Modi backed that inflation target of 4 percent, within a range of 2 to 6 percent, in his annual Independence Day speech on Monday, saying his government had brought down consumer price growth from double digits under the last government.
"Dr Patel's appointment as the RBI Governor would give a sense of policy continuity," said Rupa Rege Nitsure, group chief economist at L&T Finance Holdings in Mumbai.
"It will assure international investors that the flexible inflation targeting framework will be taken to its logical end, and it's absolutely essential for India's monetary policy credibility."
Patel, who has a doctorate from Yale, will take over on Sept. 4
He was reappointed in January for another three years as deputy governor in charge of monetary policy, a department he has run since 2013 after first being appointed by a Congress-led government.
NOT SUCH A CONSENSUS-BUILDER?
Seen as a close lieutenant to Rajan, Patel will now get to implement the policies he helped shape and that have substantially changed the role of the RBI Governor.
The government is soon expected to announce the lineup of the six-member Monetary Policy Committee to decide on interest rates. It will be made up of Patel and two other RBI officials, along with three members appointed by the government.
That may require a consensus-builder, in the mould of central banks in developed markets such as the U.S. Federal Reserve.

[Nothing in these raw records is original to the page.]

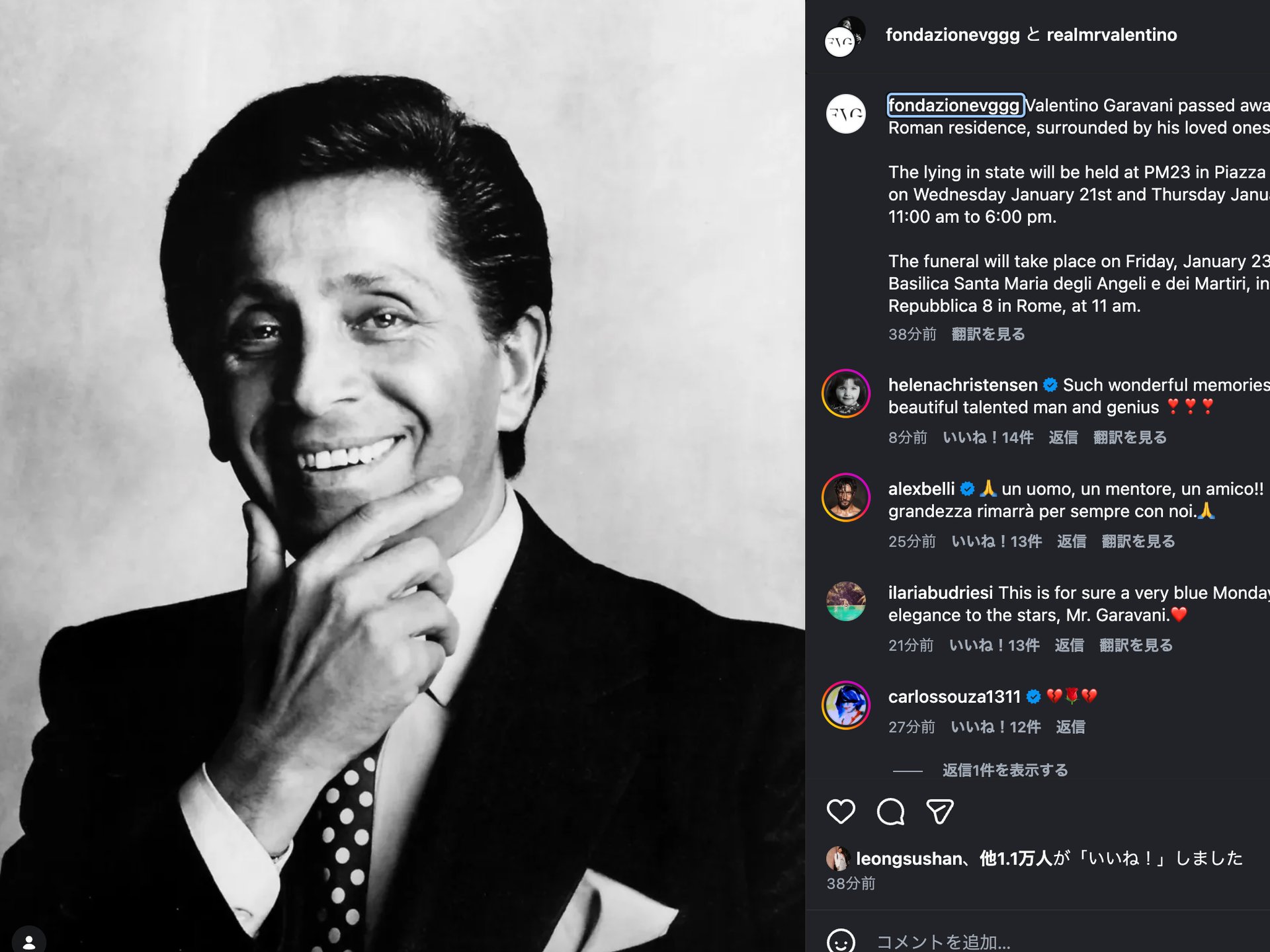Like the post with heart icon

841,811
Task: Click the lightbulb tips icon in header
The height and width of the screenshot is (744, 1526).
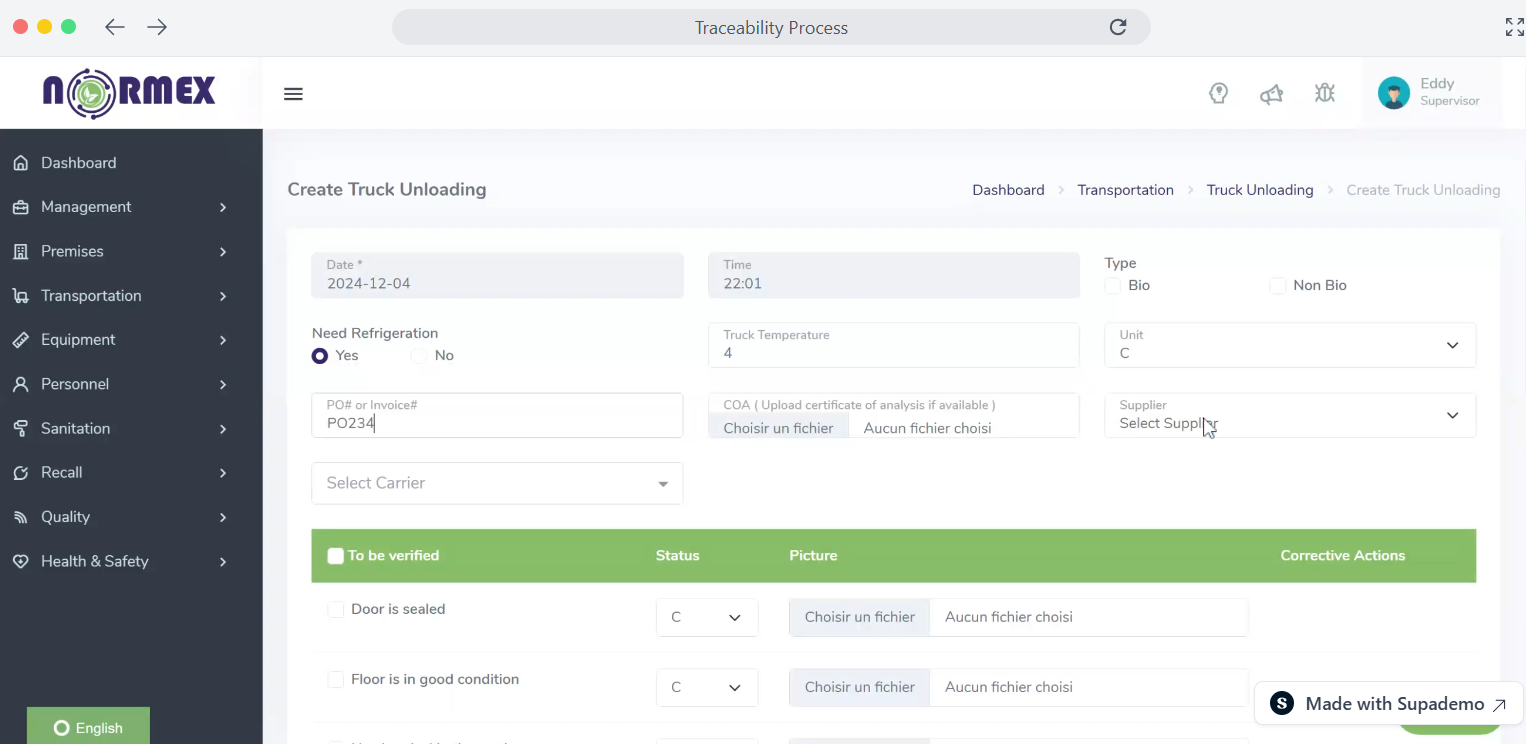Action: (x=1218, y=94)
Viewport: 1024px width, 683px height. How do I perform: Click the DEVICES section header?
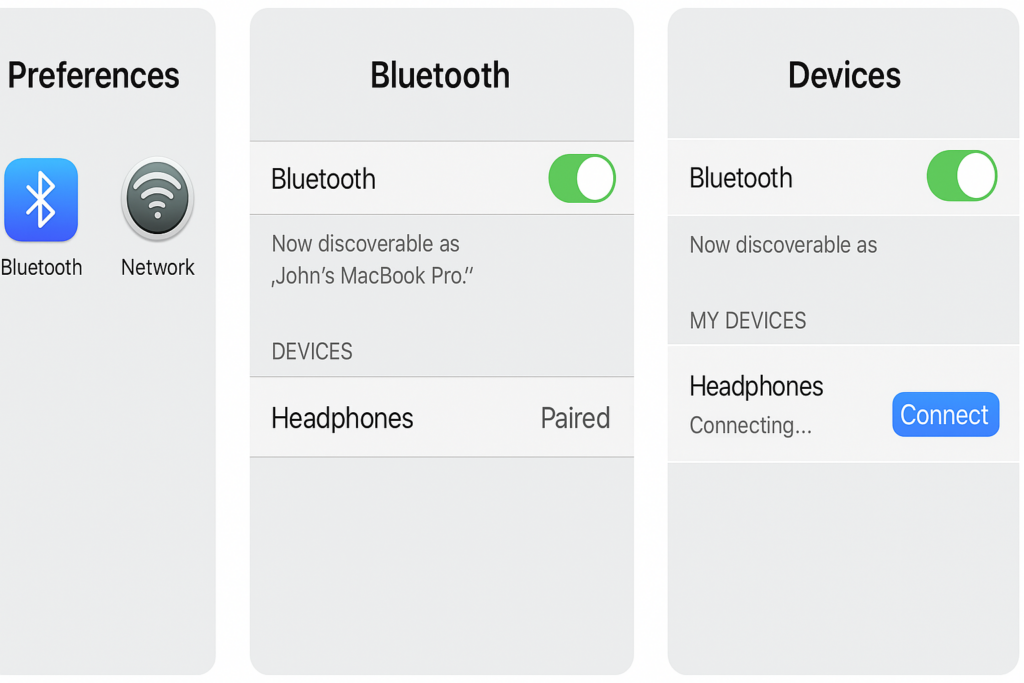[312, 352]
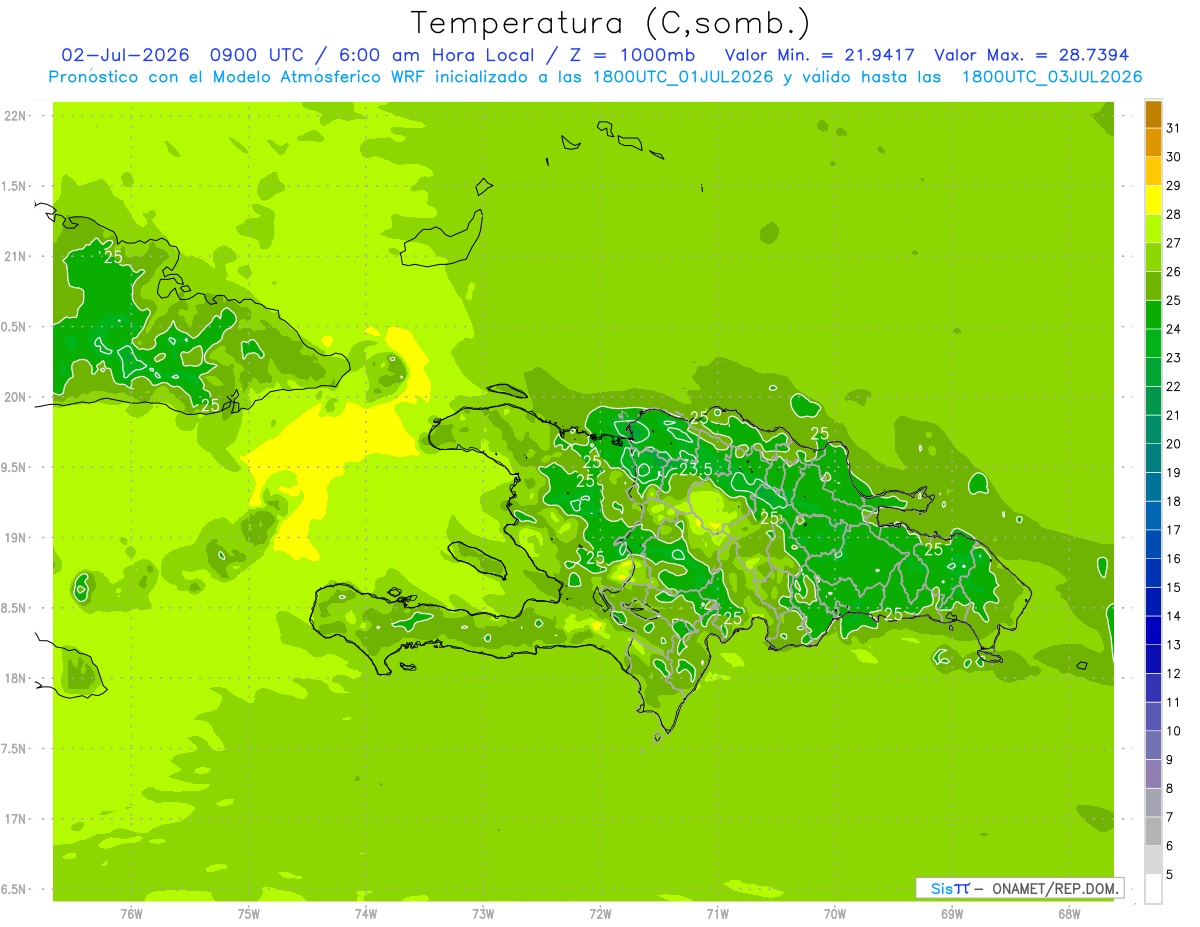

Some within the RBI describe Patel as a moody man who avoids social interaction and huddles only with close aides.
"He has an abrasive personality," said one RBI official who has worked with him. "At a time when RBI policy will be decided by a monetary policy committee, good communication skills are a necessity which is lacking in him."
Rajan, who succeeded in halving the inflation rate from the double-digit levels prevailing when he took over, also persuaded the government to adopt inflation targeting, another policy endorsed by Patel.
The new governor takes over at a time when inflation has risen above that range. Consumer inflation accelerated to 6.07 percent in July, the fourth consecutive month above the RBI's near-term target of 5 percent.
Aside from controlling inflation, the new governor will have to follow through on efforts to clean up banks' bad loans so that they can again support the investments needed if India is to keep its place as one of the world's fastest growing economies.
(Additional reporting by Manoj Kumar, Rajesh Kumar Singh, Neha Dasgupta in NEW DELHI; and Suvashree Dey Choudhury, Abhirup Roy and Rajendra Jadhav in MUMBAI; Editing by Douglas Busvine and John Stonestreet)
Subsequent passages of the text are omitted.